How to Calculate Percentiles in PostgreSQL

Percentiles are crucial in data analysis to understand the distribution of values in a dataset. PostgreSQL provides several built-in ways to calculate percentiles efficiently.

What is a Percentile?

A percentile indicates the value below which a given percentage of observations fall. For example, the 90th percentile means 90% of the data is below this value.

Using percentile_cont and percentile_disc

PostgreSQL offers two primary functions:

  • percentile_cont: Returns a continuous percentile, interpolating between values if necessary.
  • percentile_disc: Returns a discrete percentile, selecting the closest actual value.

Example: Continuous Percentile

SELECT percentile_cont(0.9) WITHIN GROUP (ORDER BY salary) AS p90 FROM employees;

This returns the 90th percentile salary, interpolating between salaries if needed.
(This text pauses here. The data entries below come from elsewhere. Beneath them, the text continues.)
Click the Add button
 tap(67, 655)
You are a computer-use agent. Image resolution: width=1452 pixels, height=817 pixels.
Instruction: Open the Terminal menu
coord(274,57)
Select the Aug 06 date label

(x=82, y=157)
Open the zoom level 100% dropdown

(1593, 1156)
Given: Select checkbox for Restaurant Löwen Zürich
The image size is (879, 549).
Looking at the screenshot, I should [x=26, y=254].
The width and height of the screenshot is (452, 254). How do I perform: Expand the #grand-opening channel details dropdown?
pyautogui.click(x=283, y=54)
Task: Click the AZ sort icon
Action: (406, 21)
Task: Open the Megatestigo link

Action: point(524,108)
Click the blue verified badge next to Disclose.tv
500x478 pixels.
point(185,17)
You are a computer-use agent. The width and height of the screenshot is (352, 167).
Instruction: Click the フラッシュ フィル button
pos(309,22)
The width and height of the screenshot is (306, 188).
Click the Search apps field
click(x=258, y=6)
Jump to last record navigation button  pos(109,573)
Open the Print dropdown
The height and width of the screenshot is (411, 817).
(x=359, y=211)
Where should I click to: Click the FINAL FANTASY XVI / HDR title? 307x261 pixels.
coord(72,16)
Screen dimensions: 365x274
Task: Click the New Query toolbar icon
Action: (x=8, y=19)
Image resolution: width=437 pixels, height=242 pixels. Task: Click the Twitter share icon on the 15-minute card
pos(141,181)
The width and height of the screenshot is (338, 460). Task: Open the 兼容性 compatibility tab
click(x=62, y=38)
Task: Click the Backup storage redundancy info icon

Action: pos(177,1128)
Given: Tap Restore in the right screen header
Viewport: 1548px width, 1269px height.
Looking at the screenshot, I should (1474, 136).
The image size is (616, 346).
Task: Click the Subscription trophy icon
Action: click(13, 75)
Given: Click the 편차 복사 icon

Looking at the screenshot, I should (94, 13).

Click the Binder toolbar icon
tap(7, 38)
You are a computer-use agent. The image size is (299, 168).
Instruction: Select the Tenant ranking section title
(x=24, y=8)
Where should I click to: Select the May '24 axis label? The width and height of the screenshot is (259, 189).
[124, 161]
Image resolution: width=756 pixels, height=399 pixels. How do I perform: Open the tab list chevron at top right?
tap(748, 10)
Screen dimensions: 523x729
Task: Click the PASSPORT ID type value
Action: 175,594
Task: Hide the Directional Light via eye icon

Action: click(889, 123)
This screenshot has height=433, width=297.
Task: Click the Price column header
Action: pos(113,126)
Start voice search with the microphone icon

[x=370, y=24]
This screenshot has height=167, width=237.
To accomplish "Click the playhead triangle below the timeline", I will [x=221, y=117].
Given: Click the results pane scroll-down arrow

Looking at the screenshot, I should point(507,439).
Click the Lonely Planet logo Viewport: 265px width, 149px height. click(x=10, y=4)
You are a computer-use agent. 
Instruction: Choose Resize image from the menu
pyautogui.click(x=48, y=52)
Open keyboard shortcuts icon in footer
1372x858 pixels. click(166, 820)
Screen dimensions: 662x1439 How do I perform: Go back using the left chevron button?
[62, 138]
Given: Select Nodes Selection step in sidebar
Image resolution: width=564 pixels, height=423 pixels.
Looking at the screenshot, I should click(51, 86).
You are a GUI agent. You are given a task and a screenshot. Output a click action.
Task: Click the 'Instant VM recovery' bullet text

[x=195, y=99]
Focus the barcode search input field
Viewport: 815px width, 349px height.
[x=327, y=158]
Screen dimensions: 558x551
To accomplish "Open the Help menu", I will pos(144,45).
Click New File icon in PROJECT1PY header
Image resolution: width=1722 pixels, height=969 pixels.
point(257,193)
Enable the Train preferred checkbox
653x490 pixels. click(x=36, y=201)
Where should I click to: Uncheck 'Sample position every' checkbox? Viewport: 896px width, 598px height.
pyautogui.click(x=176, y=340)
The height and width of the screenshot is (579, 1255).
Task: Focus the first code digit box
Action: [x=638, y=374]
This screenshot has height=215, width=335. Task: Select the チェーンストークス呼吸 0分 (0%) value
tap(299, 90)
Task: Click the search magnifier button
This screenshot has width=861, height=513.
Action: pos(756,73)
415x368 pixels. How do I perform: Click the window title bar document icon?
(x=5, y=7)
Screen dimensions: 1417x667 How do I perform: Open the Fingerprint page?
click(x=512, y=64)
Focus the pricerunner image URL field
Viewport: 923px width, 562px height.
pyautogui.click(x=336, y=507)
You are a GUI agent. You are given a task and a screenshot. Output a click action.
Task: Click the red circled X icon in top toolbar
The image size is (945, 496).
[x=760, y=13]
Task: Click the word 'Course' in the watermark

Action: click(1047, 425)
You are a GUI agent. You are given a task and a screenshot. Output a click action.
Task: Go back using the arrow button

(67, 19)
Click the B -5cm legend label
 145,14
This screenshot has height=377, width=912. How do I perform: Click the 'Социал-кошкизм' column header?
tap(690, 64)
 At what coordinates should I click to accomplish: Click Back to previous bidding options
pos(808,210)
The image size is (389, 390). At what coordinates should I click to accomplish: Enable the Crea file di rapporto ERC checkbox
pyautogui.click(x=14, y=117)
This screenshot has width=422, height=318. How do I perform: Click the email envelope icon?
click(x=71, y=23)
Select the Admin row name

Example: Discrete Percentile

SELECT percentile_disc(0.9) WITHIN GROUP (ORDER BY salary) AS p90 FROM employees;

This returns the first salary value that reaches the 90th percentile.

Calculating Multiple Percentiles at Once

SELECT percentile_cont(ARRAY[0.25, 0.5, 0.75]) WITHIN GROUP (ORDER BY salary) AS quartiles FROM employees;

This returns the 25th, 50th (median), and 75th percentiles in a single query.

Using Percentiles in Groups

SELECT department, 
       percentile_cont(0.9) WITHIN GROUP (ORDER BY salary) AS p90
FROM employees
GROUP BY department;

This calculates the 90th percentile salary per department.

Things to Keep in Mind

  • Percentile values range from 0 to 1 (not 0 to 100).
  • For performance, ensure you have indexes on the ORDER BY columns when working with large tables.
  • If you need a simpler estimate, you can approximate percentiles using NTILE or window functions.

Conclusion

PostgreSQL’s percentile functions are powerful tools for analyzing data distributions. With percentile_cont and percentile_disc, you can perform advanced statistical queries with ease. Incorporate these into your analytics workflows to gain deeper insights from your data.